▶ _Dataset records_
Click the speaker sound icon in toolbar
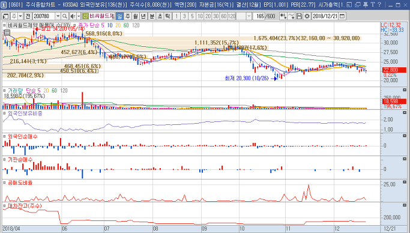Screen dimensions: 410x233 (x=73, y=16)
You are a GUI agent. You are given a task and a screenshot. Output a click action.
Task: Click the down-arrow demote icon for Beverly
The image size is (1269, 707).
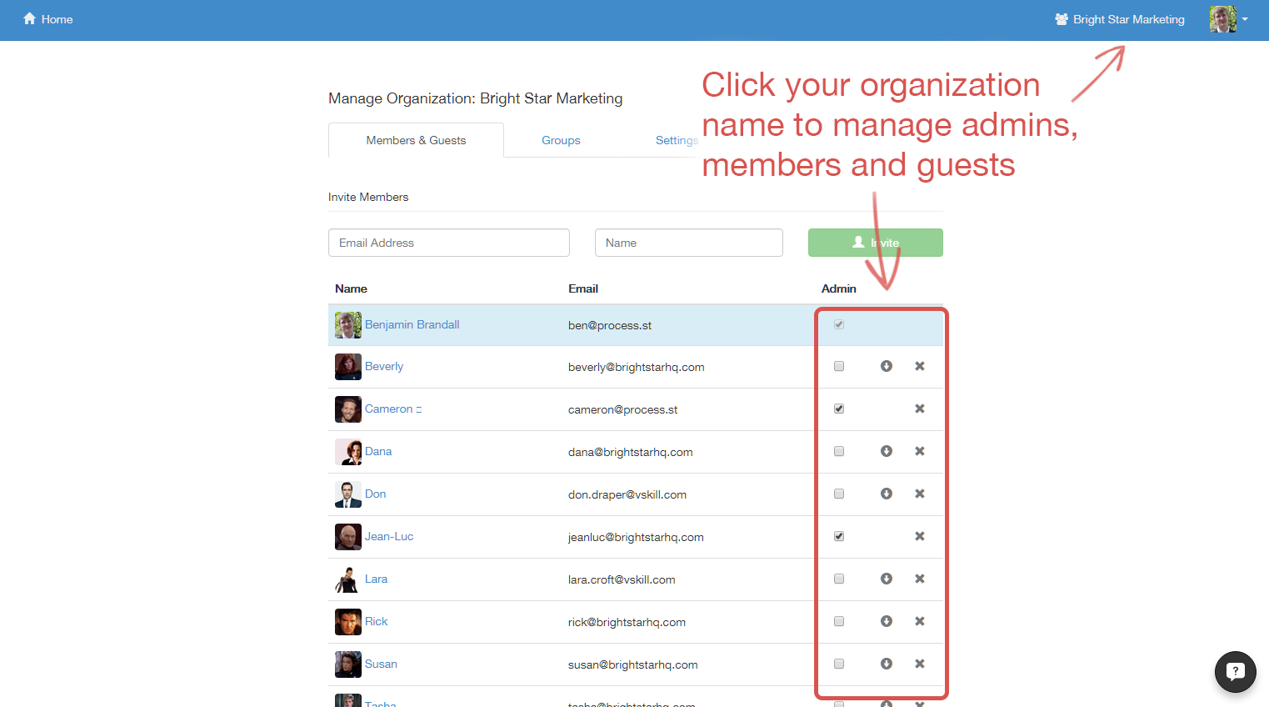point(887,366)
==
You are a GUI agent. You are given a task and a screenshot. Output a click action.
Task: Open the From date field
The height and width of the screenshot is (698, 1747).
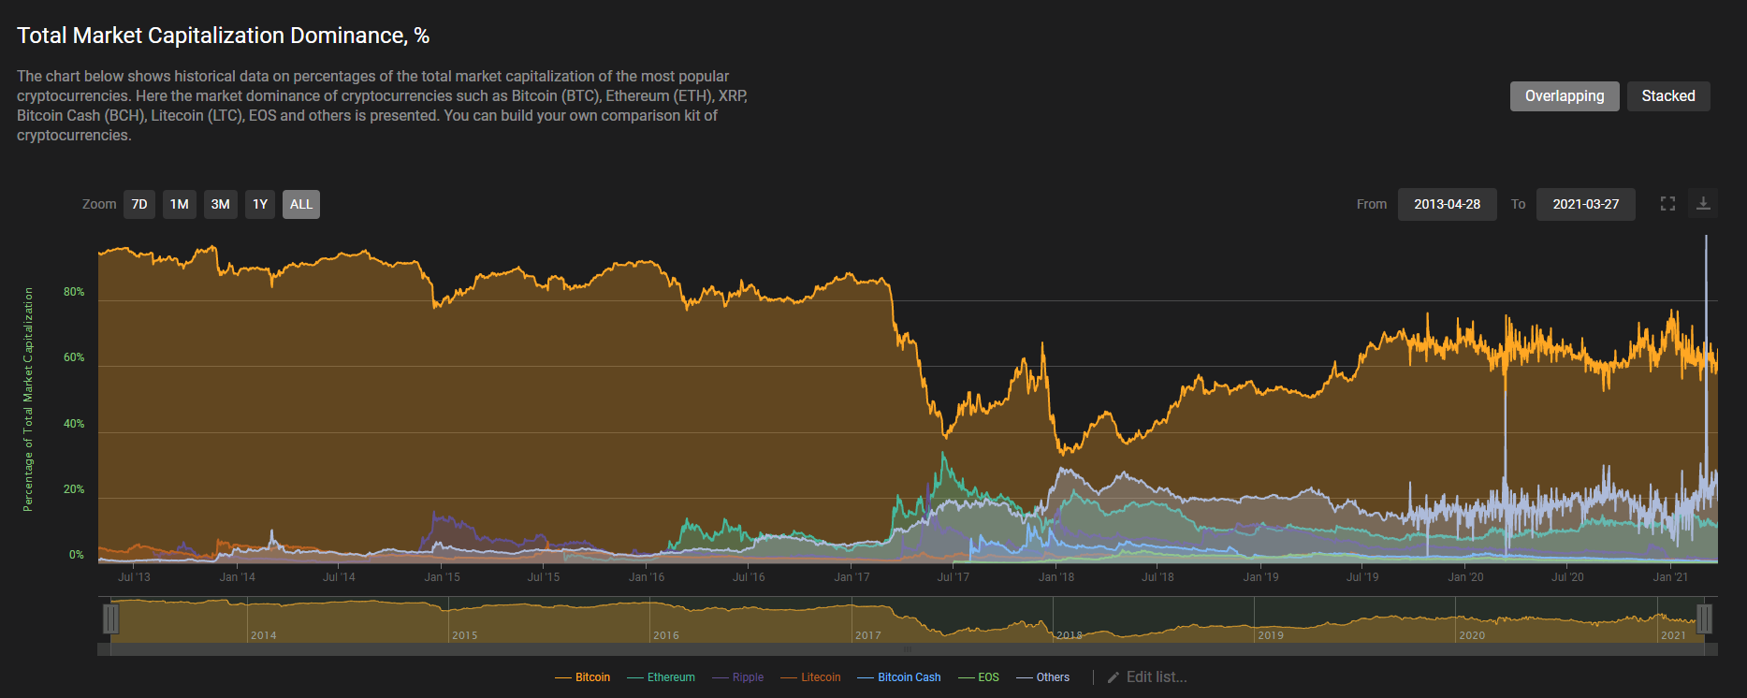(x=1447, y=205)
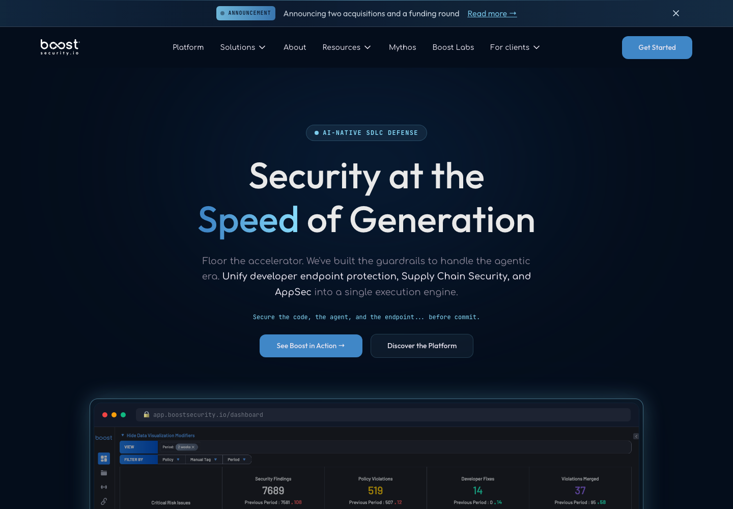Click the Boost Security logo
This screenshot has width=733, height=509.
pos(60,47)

▶ _Task to complete_
Copy out word for word the part of the listing that opens with the line containing "Click the speaker sound icon in toolbar" and closes with the line containing "point(887,366)", both lines included. Leave the pictures out of your answer.

▶ _Written answer_
Click the speaker sound icon in toolbar
Screen dimensions: 410x233 (x=73, y=16)
You are a GUI agent. You are given a task and a screenshot. Output a click action.
Task: Click the down-arrow demote icon for Beverly
The image size is (1269, 707).
point(887,366)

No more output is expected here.